__Written exercise 1__
Copy the text about the Scruff TV series from "- Strummer –" to "in a circus.", swapping "guitar" for "banjo".
__Written exercise 2__
Sum up the text about the Scruff TV series in two sentences.

__Provided text__
= = =

- Scruff as shown in the episode “A Circus Dog”
- Also known as: Rovelló
- Genre: Children's animation
- Created by: Josep Vallverdú
- Directed by: Antoni D'Ocón
- Voices of: Audíoprojetas-Galletly, Barcelona
- Opening theme: "Hey, I'm Scruff"
- Ending theme: "Happiness is a Smile Away"
- Composers: Theo Jaskolowskí, Guy Wenger
- Country of origin: Spain
- Original language: Catalan
- No. of seasons: 2
- No. of episodes: 105 (list of episodes)

Production
- Production locations: Studío La Galera, Barcelona
- Cinematography: Davíd Alcarría, Victor Maldonado
- Editor: Xavier Blanch (La Galera)
- Running time: 30 minutes
- Production companies: D'Ocon Films Productions La Galera

Original release
- Network: Televisió de Catalunya RTVE
- Release: 1 November 2000 – 29 October 2004

= Scruff (TV series) =

Animated television series

Scruff is a 2000 Catalan animated TV series by D'Ocon Films and La Galera based on a 1969 book by Josep Vallverdú. It depicts the life of a puppy, Scruff, who is adopted by a farmer named Peter. The show was directed by Antoni D'Ocón and distributed in English by BKN International. The animation is rendered using Toon Boom software, through a method of creating traditional 2D animated characters over a 3D computer-generated background.

The series had 105 episodes and was reprised in 6 feature films, including 2 Christmas specials.

==Premise==

=== Setting ===
Following the loss of a tourist family's puppy, a long forest search ensues. The puppy is eventually located and adopted by a young country worker named Peter, who takes the puppy to his aunt and uncle's farmhouse. Peter then names the puppy Scruff. As Peter and his relatives spend time with Scruff, they discover his skills, including acrobatics and the ability to sniff out various forest fruits.

Scruff lives amidst livestock, poultry, and two other dogs named Sanda and Tricks, who become his family over time. Each episode features a new adventure for Scruff. He learns about the farm from the animals and pets, and about the forest from the wild animals. In the village, he meets human beings.

=== Characters and cast ===
- Scruff – A young pup with boundless curiosity. His inquisitive nature sometimes gets him into a lot of trouble. He is a pointer mix puppy from a foreign land and is not good at tracking or guarding. However, he has unique skills such as acrobatics and sniffing out forest fruits.
- Strummer – A flea who lives on Scruff, often providing him with advice. He plays the guitar and once lived on a circus dog. Scruff normally gets annoyed with him and abandons the parasite.
- Peter – Scruff's owner, who shares a lot of personality points with his pet and dreams of being in a circus.
- Uncle Ron and Aunt Lil – Peter's aunt and uncle, the owners of Tolosa Farm. They are a standard farm couple.
- Sanda – The most mature dog on the farm, she serves as the watchdog and tracker for the owners. When Scruff arrives on the farm, Sanda takes him in as her adoptive son. She has a kind heart, but Scruff sometimes pushes her to her limits. She is a Nova Scotia Duck Tolling Retriever.
- Tricks – Sanda's son and Scruff's best friend. Even though he and Scruff are friends, he occasionally gets jealous of him. Nonetheless, he is still Scruff's partner in many of his antics. He is a Vizsla puppy.

= = =

__Data section__
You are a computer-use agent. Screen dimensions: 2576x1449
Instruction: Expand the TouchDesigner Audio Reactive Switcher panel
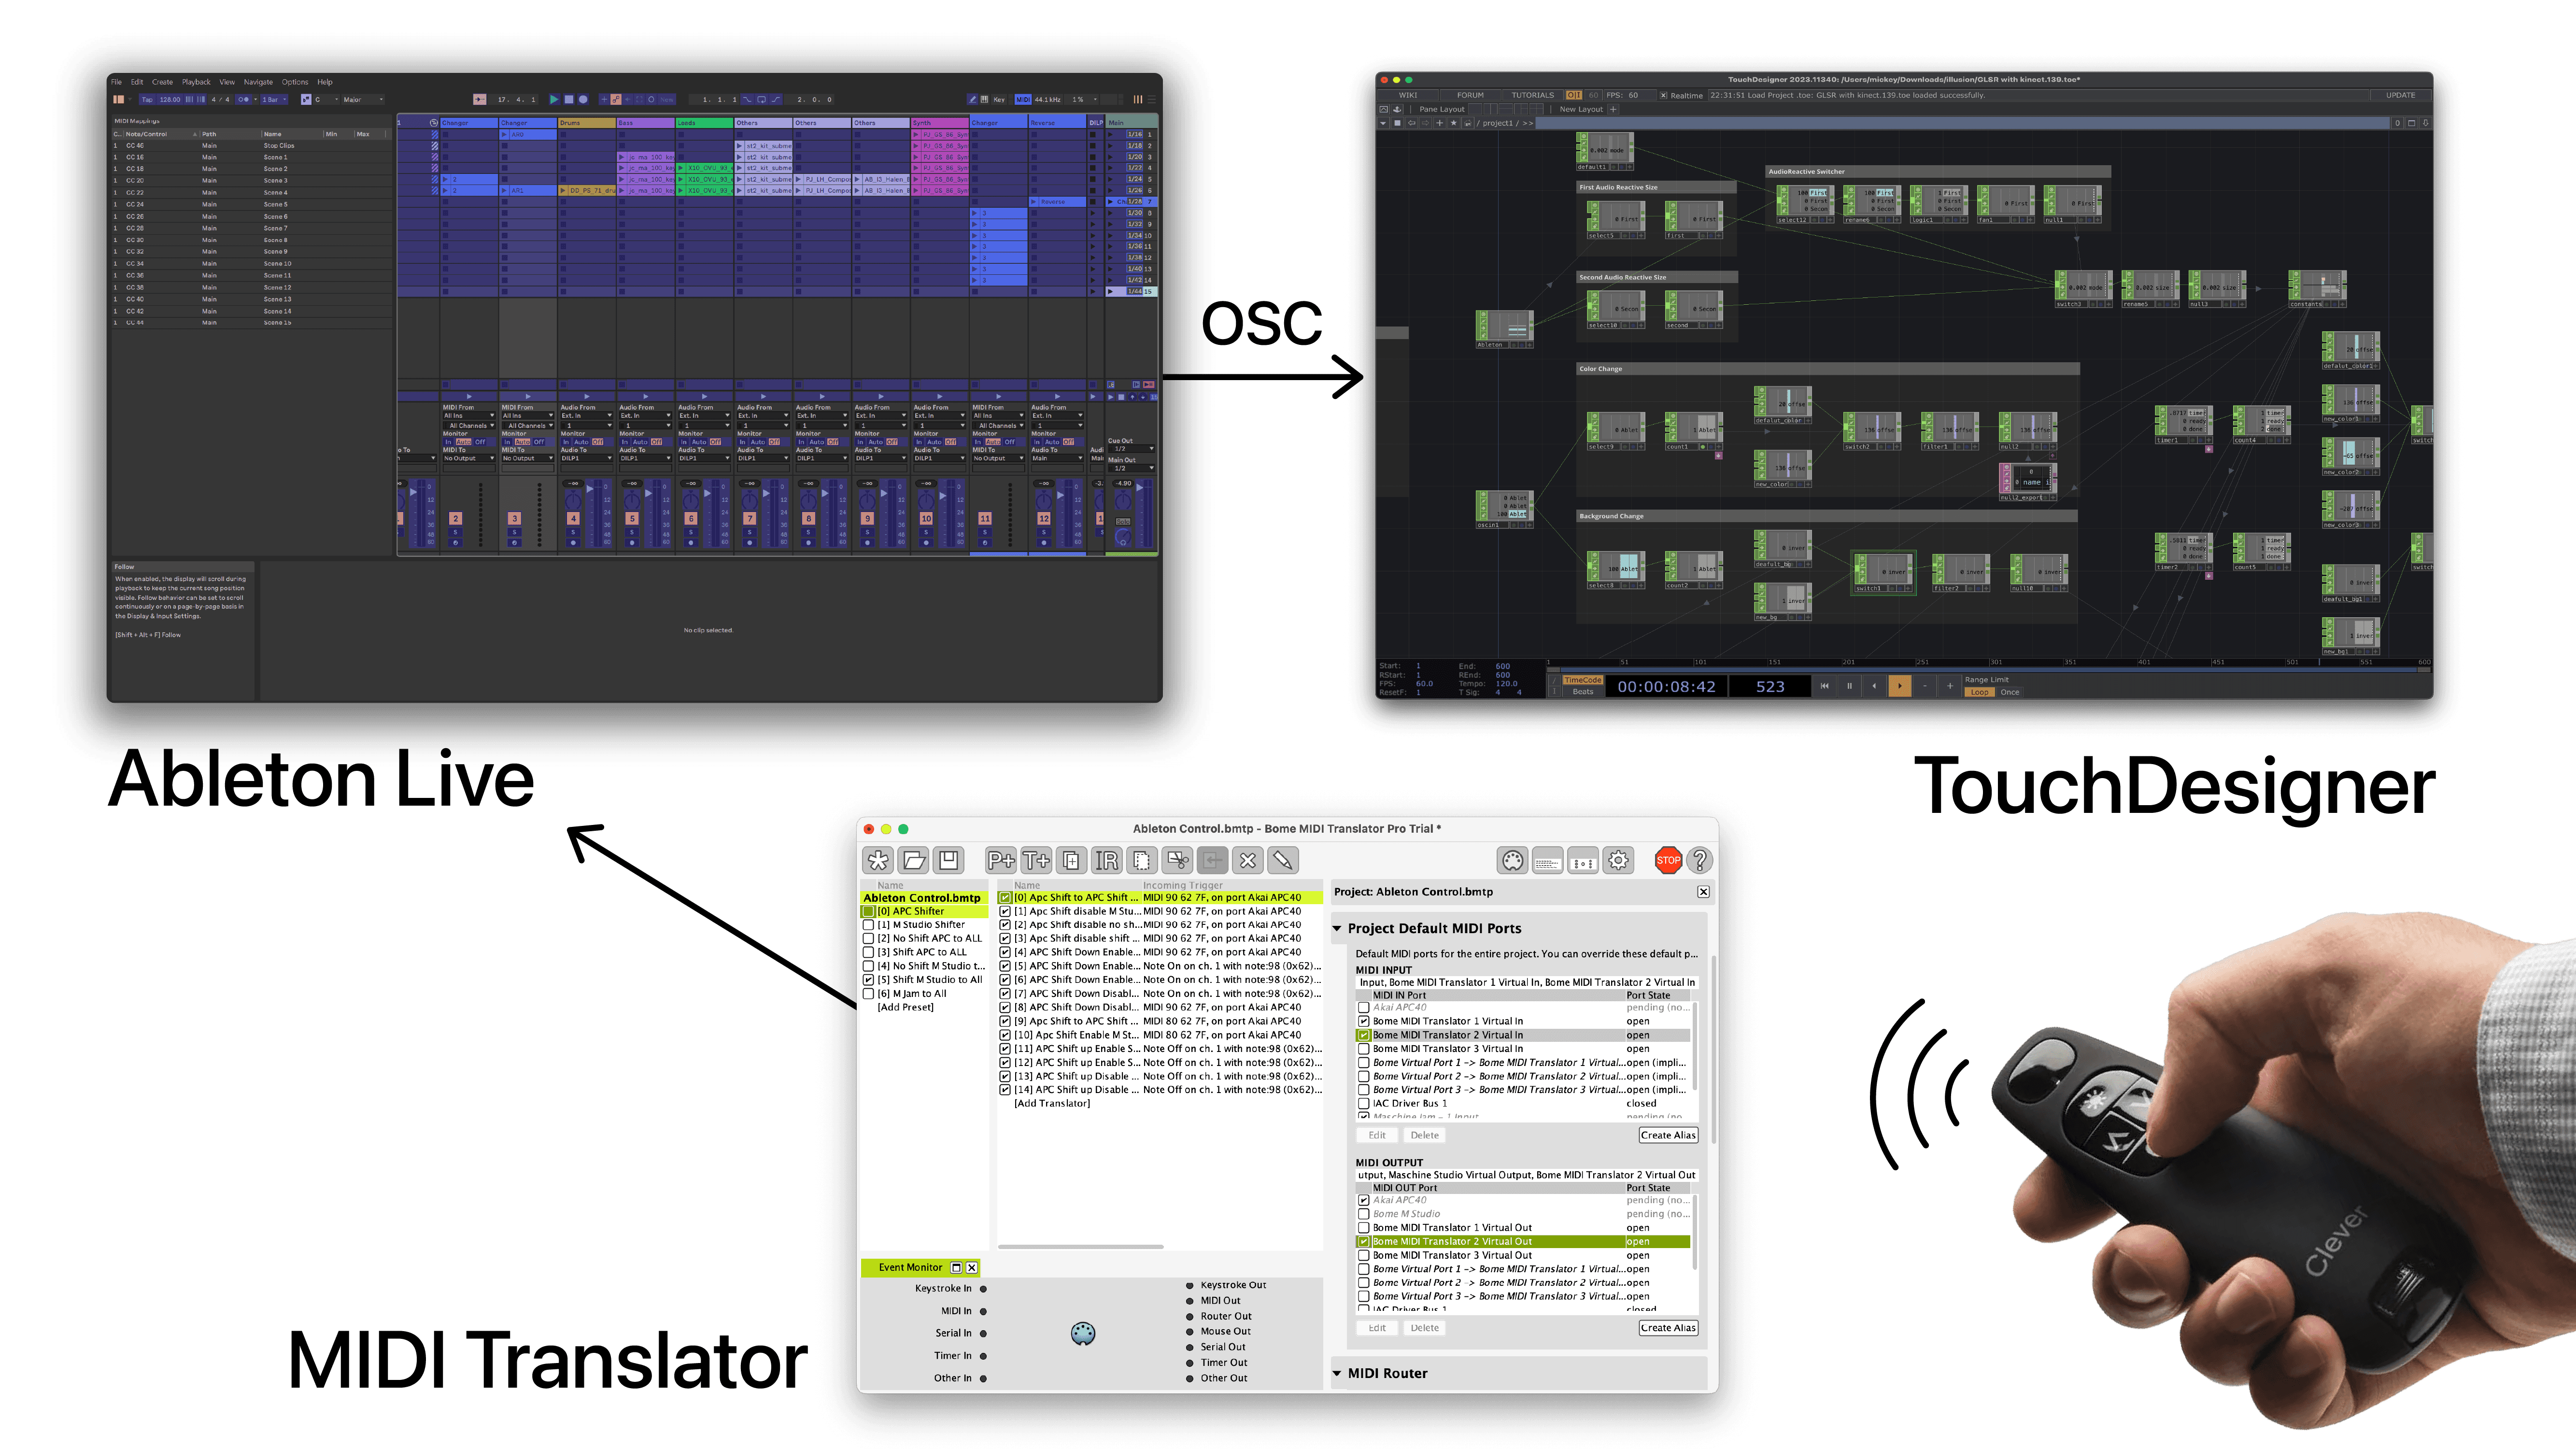1806,171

= = =

__Final answer 1__
- Strummer – A flea who lives on Scruff, often providing him with advice. He plays the banjo and once lived on a circus dog. Scruff normally gets annoyed with him and abandons the parasite.
- Peter – Scruff's owner, who shares a lot of personality points with his pet and dreams of being in a circus.

__Final answer 2__
Scruff is a 2000 Catalan animated TV series by D'Ocon Films and La Galera, based on a 1969 book by Josep Vallverdú, which had 105 episodes and was reprised in 6 feature films. It follows a lost puppy named Scruff who is adopted by a young country worker, Peter, and taken to his aunt and uncle's farmhouse, where he lives among livestock, poultry and two other dogs, Sanda and Tricks, with a new adventure in each episode.